What Broke And What Should We Do About It

In its postmortem on the outage, AWS reports that ...data was deleted by a maintenance process that was inadvertently run against the production ELB state data”. This caused data to be lost in the ELB service back end, which in turn caused the outage of a number of ELBs in the US-East region across all availability zones starting at 12:24 PM on December 24.

The problem spread gradually, causing broader impact until At 5:02 PM PST, the team disabled several of the ELB control plane workflows”.

The AWS team had to restore the missing state data from backups, which took all night. By 5:40 AM PST ... the new ELB state data had been verified.”. AWS has put safeguards in place against this particular failure, and also says We are confident that we could recover ELB state data in a similar event significantly faster”.

Netflix is designed to handle failure of all or part of a single availability zone in a region as we run across three zones and operate with no loss of functionality on two.  We are working on ways of extending our resiliency to handle partial or complete regional outages.

Previous AWS outages have mostly been at the availability zone level, and we’re proud of our track record in terms of up time, including our ability to keep Netflix streaming running while other AWS hosted services are down.

Our strategy so far has been to isolate regions, so that outages in the US or Europe do not impact each other.

It is still early days for cloud innovation and there is certainly more to do in terms of building resiliency in the cloud.
In 2012 we started to investigate running Netflix in more than one AWS region and got a better gauge on the complexity and investment needed to make these changes.

We have plans to work on this in 2013. It is an interesting and hard problem to solve, since there is a lot more data that will need to be replicated over a wide area and the systems involved in switching traffic between regions must be extremely reliable and capable of avoiding cascading overload failures.
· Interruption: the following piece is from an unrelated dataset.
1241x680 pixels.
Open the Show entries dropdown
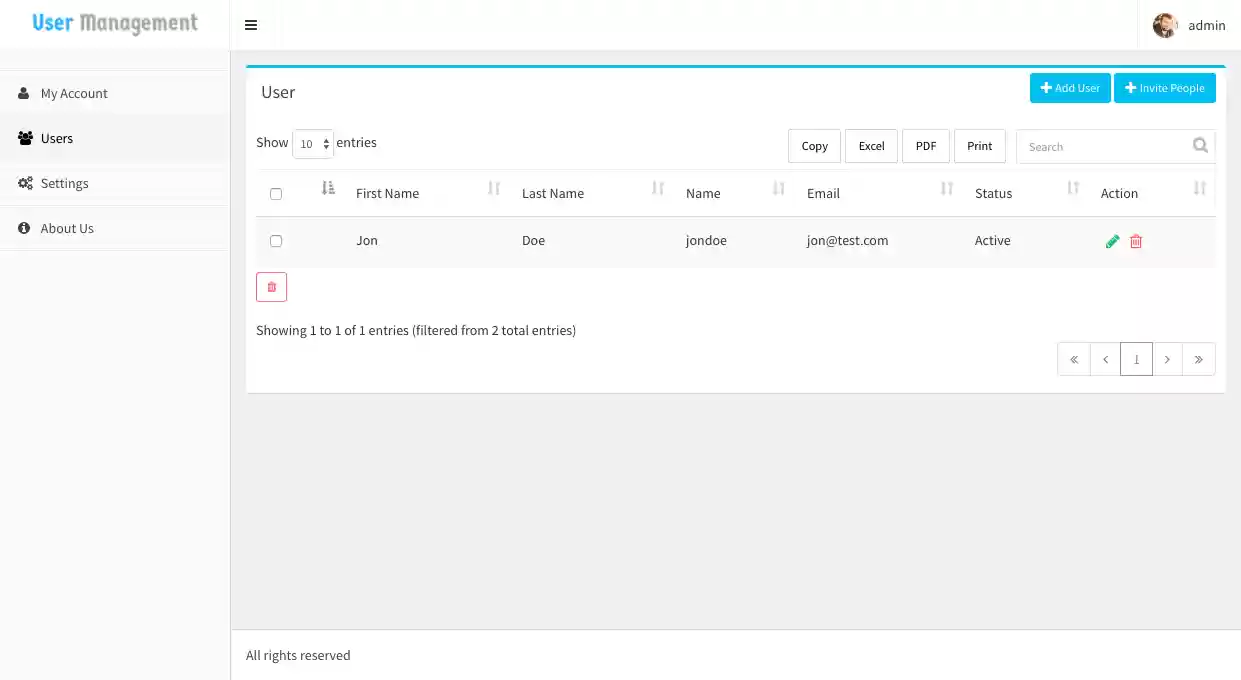point(312,144)
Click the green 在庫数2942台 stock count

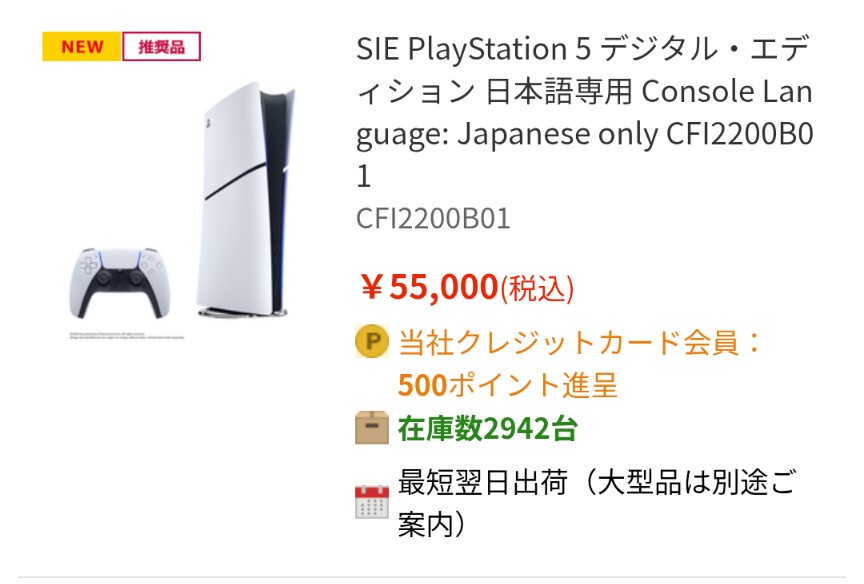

Naive approaches could have the downside of being more expensive, more complex and cause new problems that might make the service less reliable. Look for upcoming blog posts as we make progress in implementing regional resiliency.

As always, we are hiring the best engineers we can find to work on these problems, and are open sourcing the solutions we develop as part of our platform.

Happy New Year and best wishes for 2013.